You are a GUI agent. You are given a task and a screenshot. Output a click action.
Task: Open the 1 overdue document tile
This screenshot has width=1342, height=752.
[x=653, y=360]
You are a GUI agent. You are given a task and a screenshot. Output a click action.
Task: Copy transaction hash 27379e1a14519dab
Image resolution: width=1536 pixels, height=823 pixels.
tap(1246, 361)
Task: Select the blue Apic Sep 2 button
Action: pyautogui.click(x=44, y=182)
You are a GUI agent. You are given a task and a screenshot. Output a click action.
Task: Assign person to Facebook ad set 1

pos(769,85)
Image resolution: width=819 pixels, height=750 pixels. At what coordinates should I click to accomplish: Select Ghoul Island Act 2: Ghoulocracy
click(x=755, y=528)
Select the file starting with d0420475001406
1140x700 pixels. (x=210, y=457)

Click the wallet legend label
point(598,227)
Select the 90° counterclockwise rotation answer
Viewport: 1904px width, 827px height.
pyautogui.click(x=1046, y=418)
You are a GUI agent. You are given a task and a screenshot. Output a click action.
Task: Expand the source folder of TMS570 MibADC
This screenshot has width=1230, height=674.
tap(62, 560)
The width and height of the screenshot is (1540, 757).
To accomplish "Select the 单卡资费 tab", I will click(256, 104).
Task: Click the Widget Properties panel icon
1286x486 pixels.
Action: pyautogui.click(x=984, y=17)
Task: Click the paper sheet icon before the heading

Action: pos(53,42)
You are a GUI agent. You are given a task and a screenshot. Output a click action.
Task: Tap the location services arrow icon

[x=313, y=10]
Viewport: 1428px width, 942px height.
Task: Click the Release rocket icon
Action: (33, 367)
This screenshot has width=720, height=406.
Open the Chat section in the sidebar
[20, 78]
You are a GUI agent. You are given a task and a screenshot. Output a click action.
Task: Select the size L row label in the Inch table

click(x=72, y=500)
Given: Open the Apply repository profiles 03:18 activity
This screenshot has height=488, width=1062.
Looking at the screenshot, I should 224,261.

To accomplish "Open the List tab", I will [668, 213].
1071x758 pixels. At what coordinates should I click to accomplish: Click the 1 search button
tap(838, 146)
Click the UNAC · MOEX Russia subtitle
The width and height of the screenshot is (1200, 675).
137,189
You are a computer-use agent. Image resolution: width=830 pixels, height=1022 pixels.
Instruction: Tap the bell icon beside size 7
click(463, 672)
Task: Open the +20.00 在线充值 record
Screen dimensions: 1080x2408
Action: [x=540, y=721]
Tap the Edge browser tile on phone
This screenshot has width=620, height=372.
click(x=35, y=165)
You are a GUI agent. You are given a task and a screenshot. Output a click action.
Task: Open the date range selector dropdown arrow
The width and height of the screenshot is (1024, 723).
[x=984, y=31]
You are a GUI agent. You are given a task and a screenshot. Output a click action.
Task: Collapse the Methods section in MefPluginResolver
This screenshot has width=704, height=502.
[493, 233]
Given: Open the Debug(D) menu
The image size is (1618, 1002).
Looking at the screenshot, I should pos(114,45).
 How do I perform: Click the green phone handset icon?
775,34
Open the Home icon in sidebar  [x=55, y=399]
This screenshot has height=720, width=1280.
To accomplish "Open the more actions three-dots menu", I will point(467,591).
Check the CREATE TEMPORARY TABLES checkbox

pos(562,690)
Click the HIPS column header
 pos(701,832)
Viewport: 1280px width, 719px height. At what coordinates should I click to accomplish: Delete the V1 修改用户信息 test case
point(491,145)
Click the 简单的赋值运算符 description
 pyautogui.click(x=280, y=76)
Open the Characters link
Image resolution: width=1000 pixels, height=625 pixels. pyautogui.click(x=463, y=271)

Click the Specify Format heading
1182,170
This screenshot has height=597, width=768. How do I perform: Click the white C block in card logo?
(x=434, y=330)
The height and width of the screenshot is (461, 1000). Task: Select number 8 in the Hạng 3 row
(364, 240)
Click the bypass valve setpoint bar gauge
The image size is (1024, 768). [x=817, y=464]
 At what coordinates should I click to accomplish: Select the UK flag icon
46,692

Activity | Give the material above again in its entirety, exactly as it appears.

Solution for this problem |
You are a GUI agent. You are given a task and a screenshot. Output a click action.
Task: Open the 1 overdue document tile
This screenshot has width=1342, height=752.
[x=653, y=360]
You are a GUI agent. You are given a task and a screenshot. Output a click action.
Task: Copy transaction hash 27379e1a14519dab
Image resolution: width=1536 pixels, height=823 pixels.
tap(1246, 361)
Task: Select the blue Apic Sep 2 button
Action: pyautogui.click(x=44, y=182)
You are a GUI agent. You are given a task and a screenshot. Output a click action.
Task: Assign person to Facebook ad set 1

pos(769,85)
Image resolution: width=819 pixels, height=750 pixels. At what coordinates should I click to accomplish: Select Ghoul Island Act 2: Ghoulocracy
click(x=755, y=528)
Select the file starting with d0420475001406
1140x700 pixels. (x=210, y=457)

Click the wallet legend label
point(598,227)
Select the 90° counterclockwise rotation answer
Viewport: 1904px width, 827px height.
pyautogui.click(x=1046, y=418)
You are a GUI agent. You are given a task and a screenshot. Output a click action.
Task: Expand the source folder of TMS570 MibADC
This screenshot has width=1230, height=674.
tap(62, 560)
The width and height of the screenshot is (1540, 757).
To accomplish "Select the 单卡资费 tab", I will click(256, 104).
Task: Click the Widget Properties panel icon
1286x486 pixels.
Action: pyautogui.click(x=984, y=17)
Task: Click the paper sheet icon before the heading

Action: pos(53,42)
You are a GUI agent. You are given a task and a screenshot. Output a click action.
Task: Tap the location services arrow icon

[x=313, y=10]
Viewport: 1428px width, 942px height.
Task: Click the Release rocket icon
Action: (33, 367)
This screenshot has width=720, height=406.
Open the Chat section in the sidebar
[20, 78]
You are a GUI agent. You are given a task and a screenshot. Output a click action.
Task: Select the size L row label in the Inch table

click(x=72, y=500)
Given: Open the Apply repository profiles 03:18 activity
This screenshot has height=488, width=1062.
Looking at the screenshot, I should 224,261.

To accomplish "Open the List tab", I will [668, 213].
1071x758 pixels. At what coordinates should I click to accomplish: Click the 1 search button
tap(838, 146)
Click the UNAC · MOEX Russia subtitle
The width and height of the screenshot is (1200, 675).
137,189
You are a computer-use agent. Image resolution: width=830 pixels, height=1022 pixels.
Instruction: Tap the bell icon beside size 7
click(463, 672)
Task: Open the +20.00 在线充值 record
Screen dimensions: 1080x2408
Action: [x=540, y=721]
Tap the Edge browser tile on phone
This screenshot has width=620, height=372.
click(x=35, y=165)
You are a GUI agent. You are given a task and a screenshot. Output a click action.
Task: Open the date range selector dropdown arrow
The width and height of the screenshot is (1024, 723).
[x=984, y=31]
You are a GUI agent. You are given a task and a screenshot. Output a click action.
Task: Collapse the Methods section in MefPluginResolver
This screenshot has width=704, height=502.
[493, 233]
Given: Open the Debug(D) menu
The image size is (1618, 1002).
Looking at the screenshot, I should pos(114,45).
 How do I perform: Click the green phone handset icon?
775,34
Open the Home icon in sidebar  [x=55, y=399]
This screenshot has height=720, width=1280.
To accomplish "Open the more actions three-dots menu", I will point(467,591).
Check the CREATE TEMPORARY TABLES checkbox

pos(562,690)
Click the HIPS column header
 pos(701,832)
Viewport: 1280px width, 719px height. At what coordinates should I click to accomplish: Delete the V1 修改用户信息 test case
point(491,145)
Click the 简单的赋值运算符 description
 pyautogui.click(x=280, y=76)
Open the Characters link
Image resolution: width=1000 pixels, height=625 pixels. pyautogui.click(x=463, y=271)

Click the Specify Format heading
1182,170
This screenshot has height=597, width=768. How do I perform: Click the white C block in card logo?
(x=434, y=330)
The height and width of the screenshot is (461, 1000). Task: Select number 8 in the Hạng 3 row
(364, 240)
Click the bypass valve setpoint bar gauge
The image size is (1024, 768). [x=817, y=464]
 At what coordinates should I click to accomplish: Select the UK flag icon
46,692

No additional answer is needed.